02/19/2011 12:39:58 PM CST
Shayla Dougher says ...
"We rely on our traditional knowledge." These words that rang out in the passage from Ramatou. I am a proud mother of three and I work with a nonprofit Simple Living Institute here in Orlando FL. I understand what she speaks of. Technology and all the wonders we enjoy because China and India make it available to us releatively inexpensively has it's place in our lives, but it does not deserve all of our focus. "Traditional knowledge" is what sustains us! Having an ability to support this simple and yet far reaching idea with a purchase of a product I would make anyway feels marvelous! Thank you! Teaching my kids how prepare a beautiful meal made from food we have grown together is a tremendous value! I watch my eldest knit items that 'made in China' can't come close to. Do you know how good that feels? Knowing that I have instilled a desire in them to learn these simple things is tremendously satisfying! Utilizing 'traditional knowledge' changes people lives! My nonprofit attracts 100 people every month to our organic grower's meeting because they want to grow tomatoes that taste good. Our permaculture workshops at $1500 a person, have a waiting list. Traditional knowledge is highly valued. It will save our world!
02/20/2011 9:00:46 AM CST
Stephanie says ...
Whenever possible, I buy fair trade and local products. Buying local is important to me as I'm trying to reduce my carbon footprint, and get back to more of a cyclical diet.

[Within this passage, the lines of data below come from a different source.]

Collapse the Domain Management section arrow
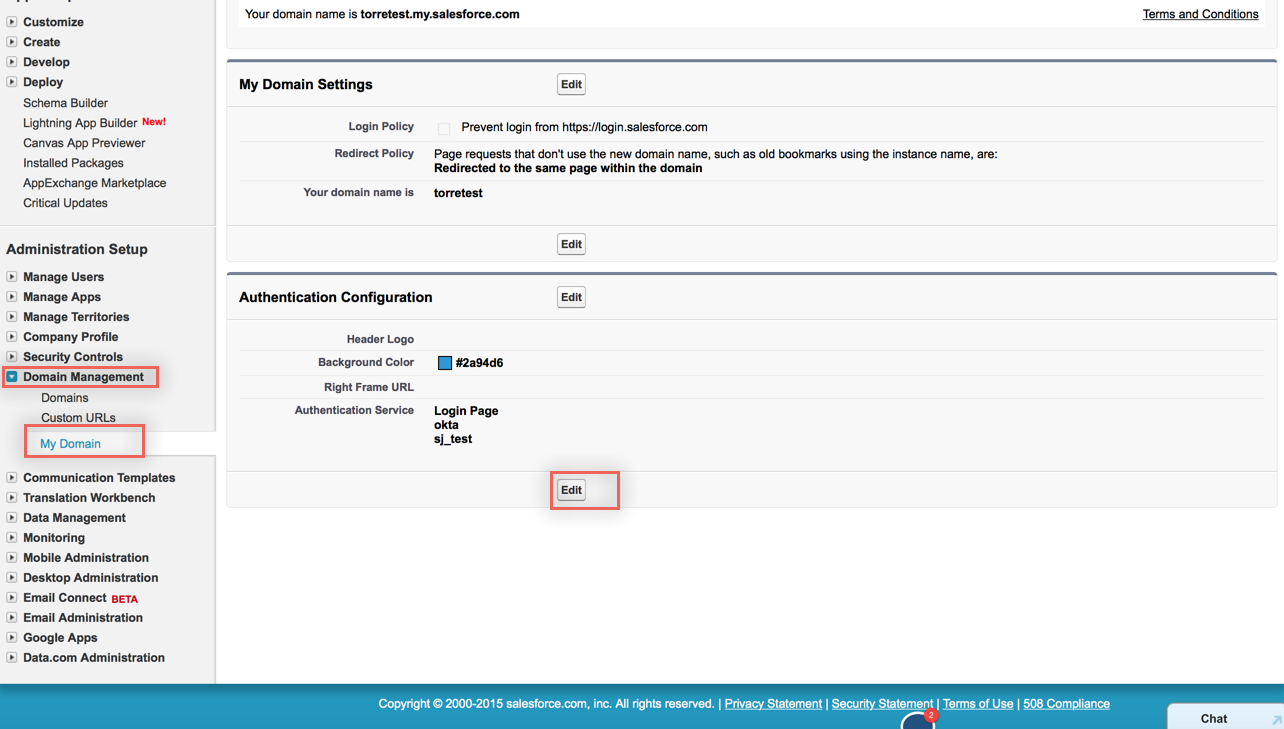The height and width of the screenshot is (729, 1284). click(12, 377)
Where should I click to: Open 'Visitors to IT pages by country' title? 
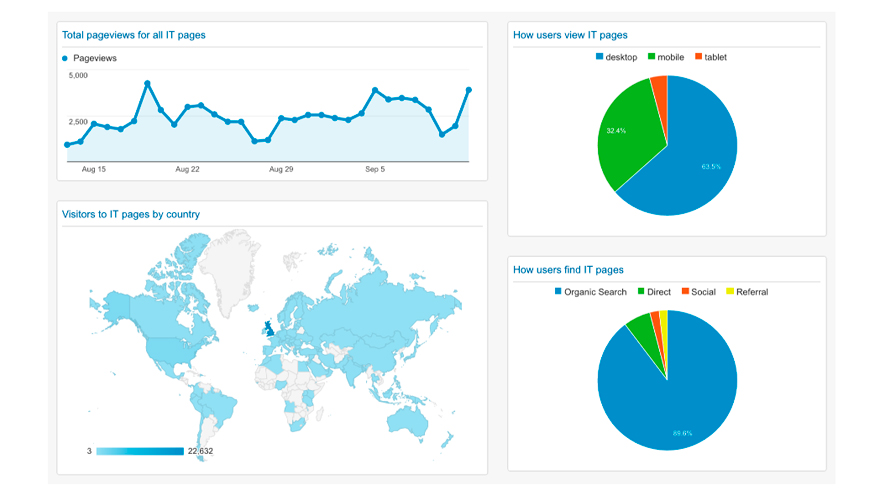click(130, 214)
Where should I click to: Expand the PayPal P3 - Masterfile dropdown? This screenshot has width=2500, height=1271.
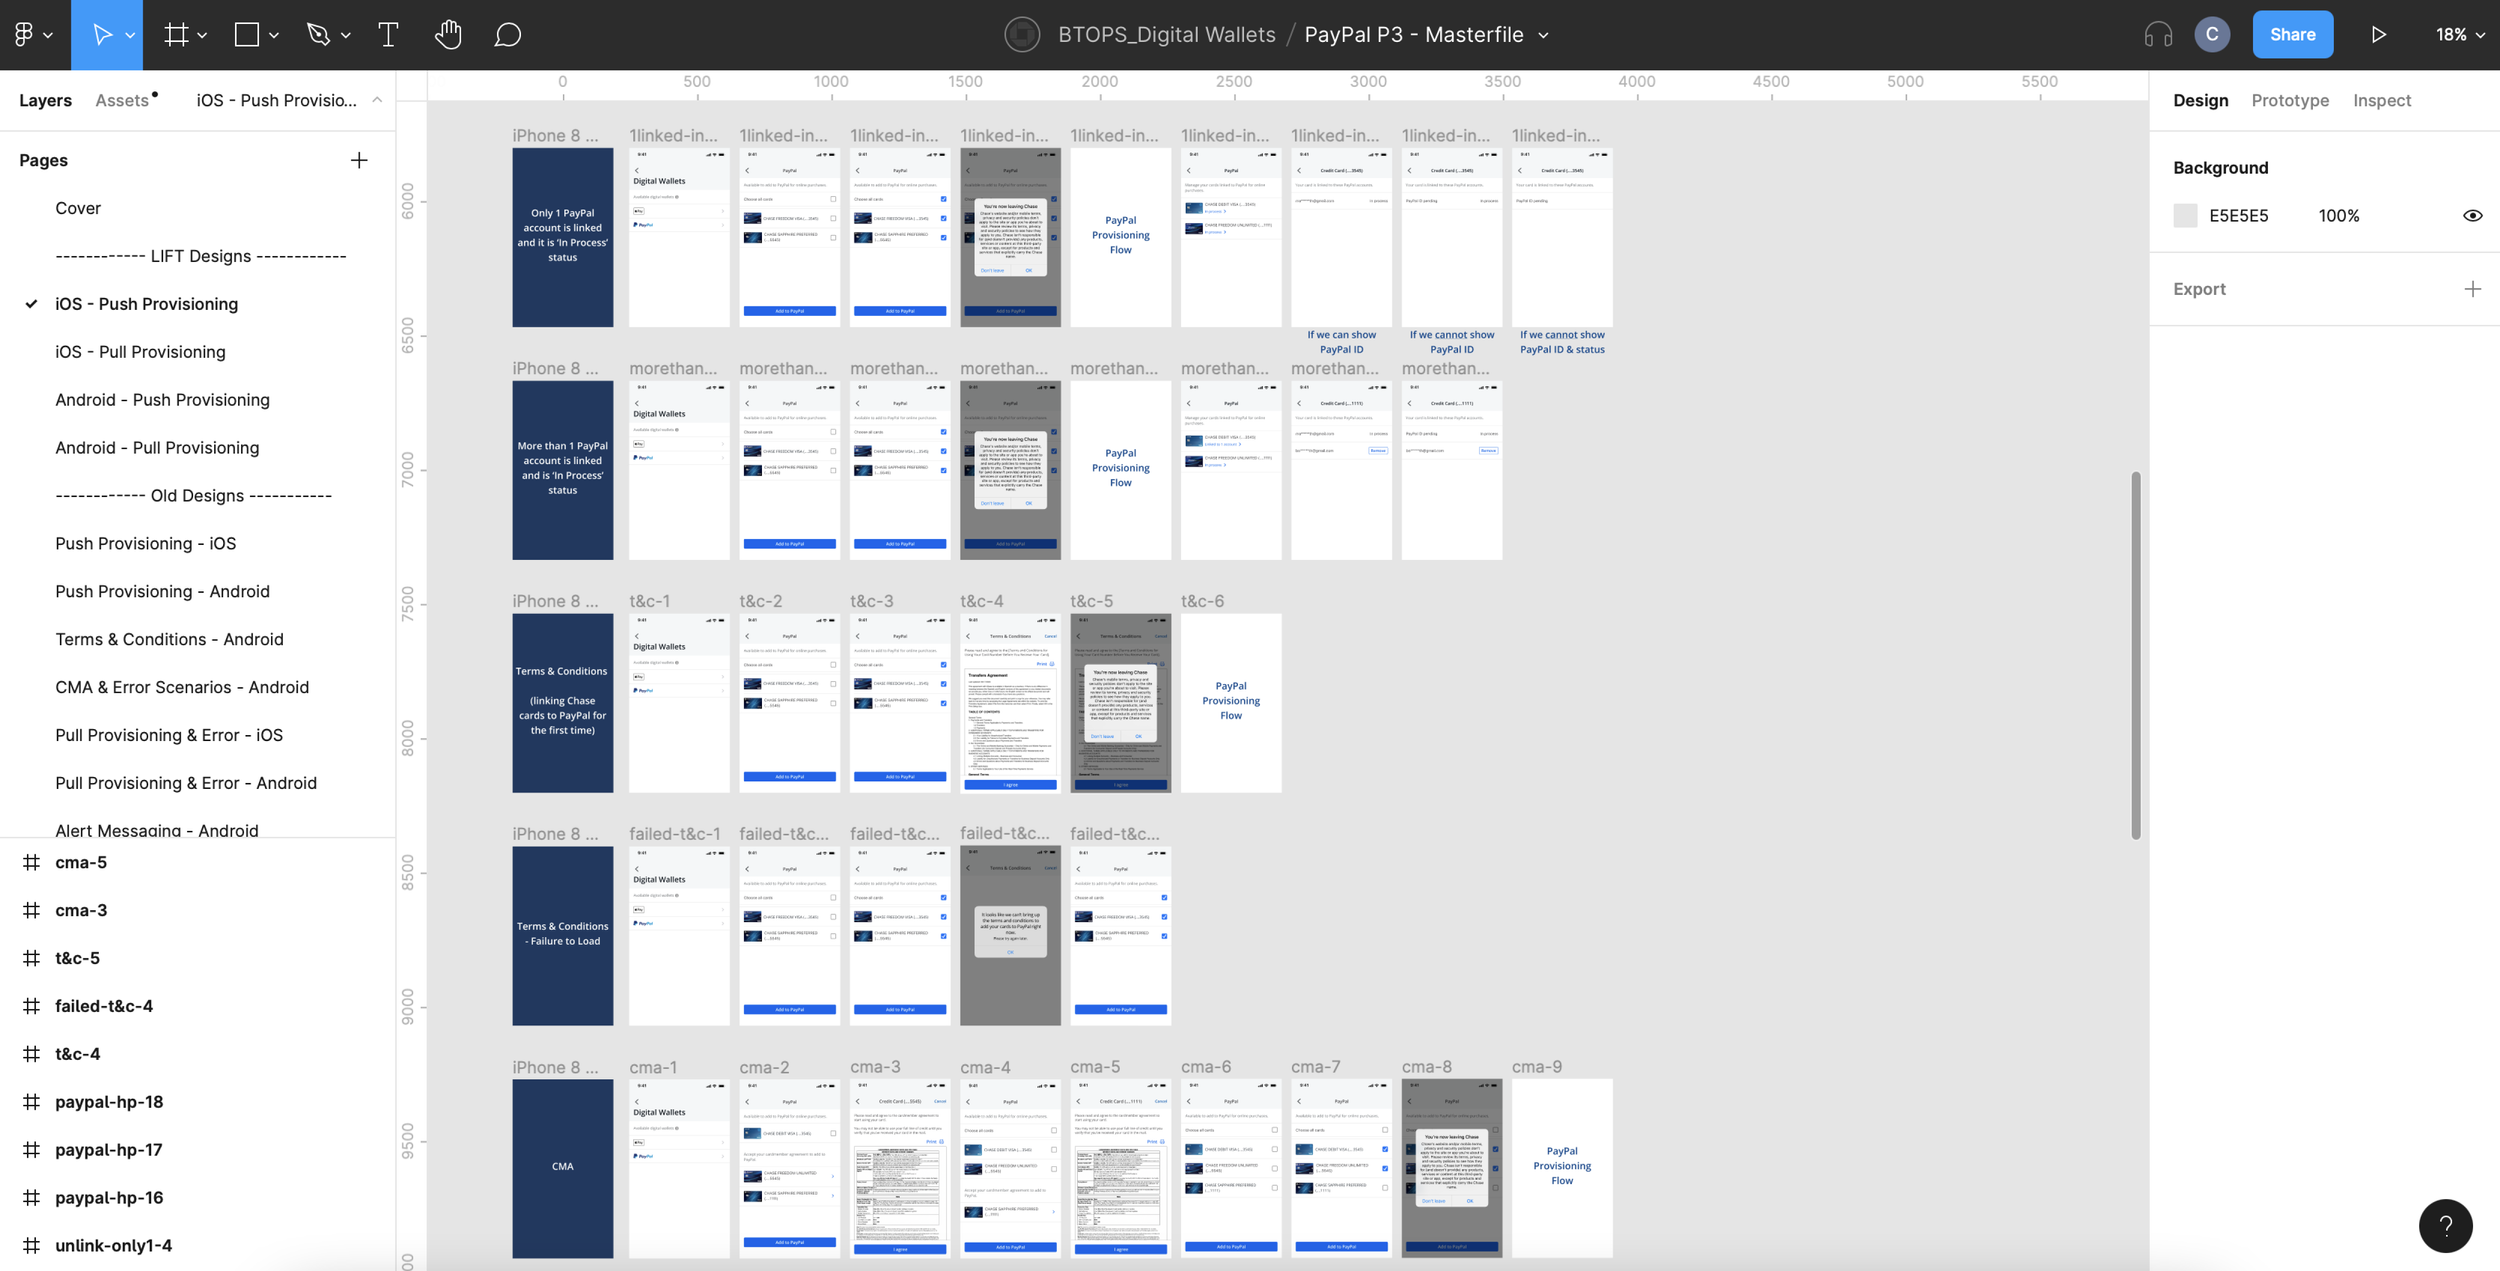[1542, 34]
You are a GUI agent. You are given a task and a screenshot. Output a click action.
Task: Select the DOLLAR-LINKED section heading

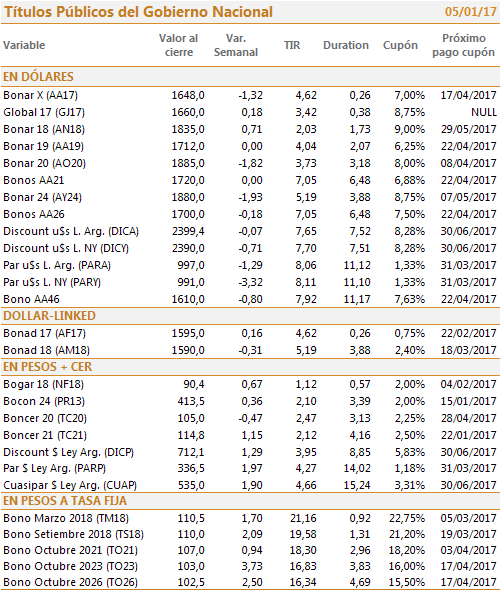[49, 316]
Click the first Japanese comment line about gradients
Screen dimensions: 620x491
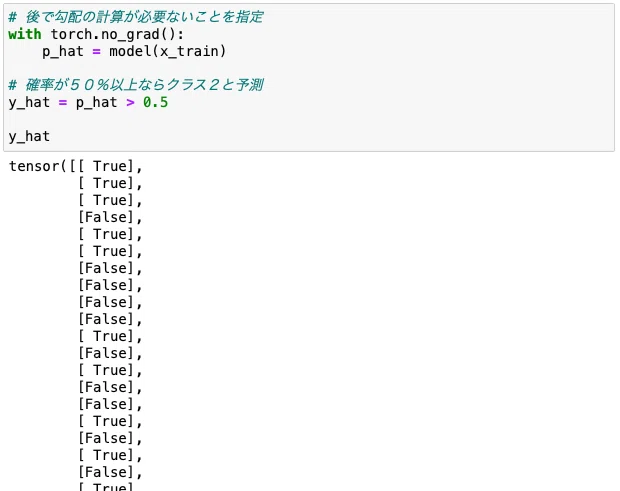coord(136,17)
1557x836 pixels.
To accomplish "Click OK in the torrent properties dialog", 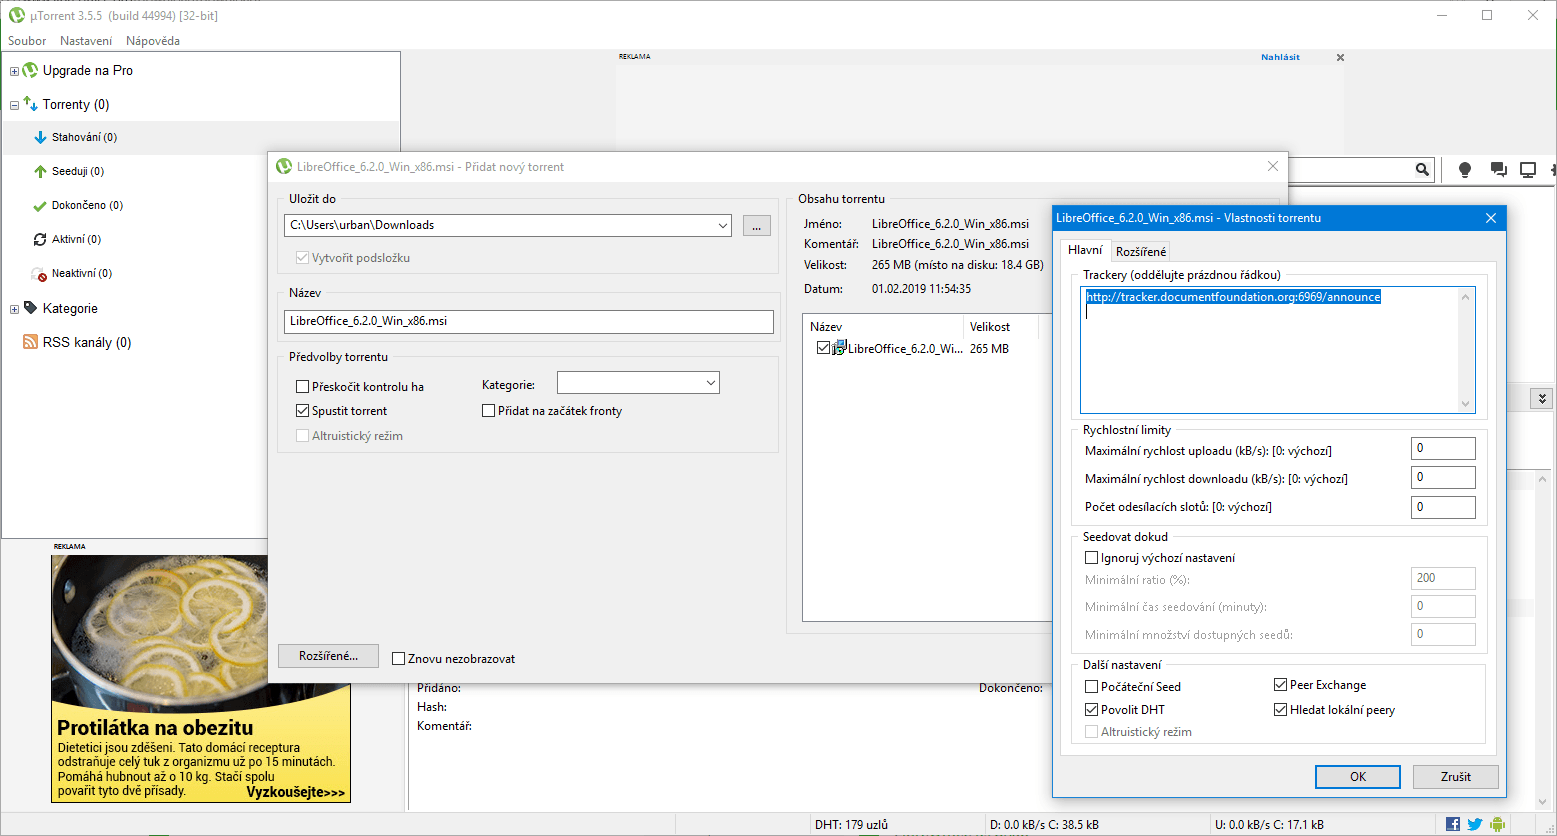I will click(x=1357, y=777).
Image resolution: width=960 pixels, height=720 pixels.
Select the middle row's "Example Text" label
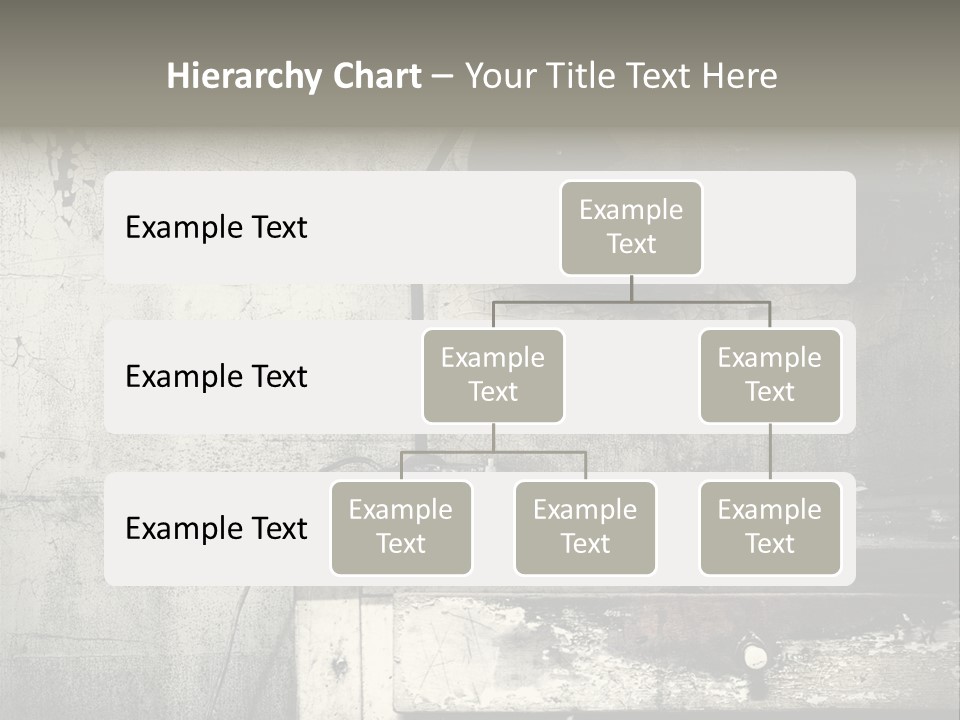click(x=216, y=377)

02/19/2011 10:52:21 AM CST
Jill OConnor says ...
We need to support one another, especially those who are in a less fortunate situation than ourselves. As an amimal lover, I am thrilled to get products that are not animal tested.
02/20/2011 1:44:30 PM CST
Julie says ...
I love that Whole Foods makes it easier to find local, eco-safe, and fair trade items! The refill/bulk areas are also my favorites.
02/17/2011 2:45:35 AM CST
Shirley says ...
I could probably do a lot more, but I try to buy fair trade, minimally packaged products. If I know the product isn't tested on animals, even better.
02/10/2011 12:40:55 AM CST
Katherine H says ...
I love Allafia products, and knowing that my purchases make a difference. I use my purchase power to make a difference whenever I can. I buy "gently used", and local as often as possible.
02/20/2011 6:57:09 PM CST
Kimberley W. says ...
Wow...an amazing thing you are doing! Motivated me beyond words! Thank you so much for what you are doing to change the world for the better!
02/10/2011 2:11:05 PM CST
Alyssa King says ...
I buy as many fair trade products and products that give back to communities in need as I can. My friends and I have started a group to raise awareness about social and economic injustices as well as environmental concerns. We often discuss what products support these efforts and try them out.
02/10/2011 2:39:23 PM CST
Kate says ...
While I can't admit to changing the world, I try to support small-scale production locally and abroad. This story is inspiring me to research new product lines that directly link back to the community.
02/16/2011 9:29:41 PM CST
Holly B says ...
I am becoming more and more conscious of what I purchase, in terms of how it impacts the environment, and how it impacts people. I am excited to hear what Alaffia is doing and will look for their products in the future.
02/12/2011 1:22:01 PM CST
Sunny Childs says ...
It is a testiment to Whole Foods mission that they bring us products like this!
02/13/2011 11:03:43 AM CST
Lynn says ...
I was very impressed with the Every Day Shea story. I will definitely buy your products on my next visit to Whole Foods. I will continue to buy locally grown produce and local products that are environmentally friendly or organic.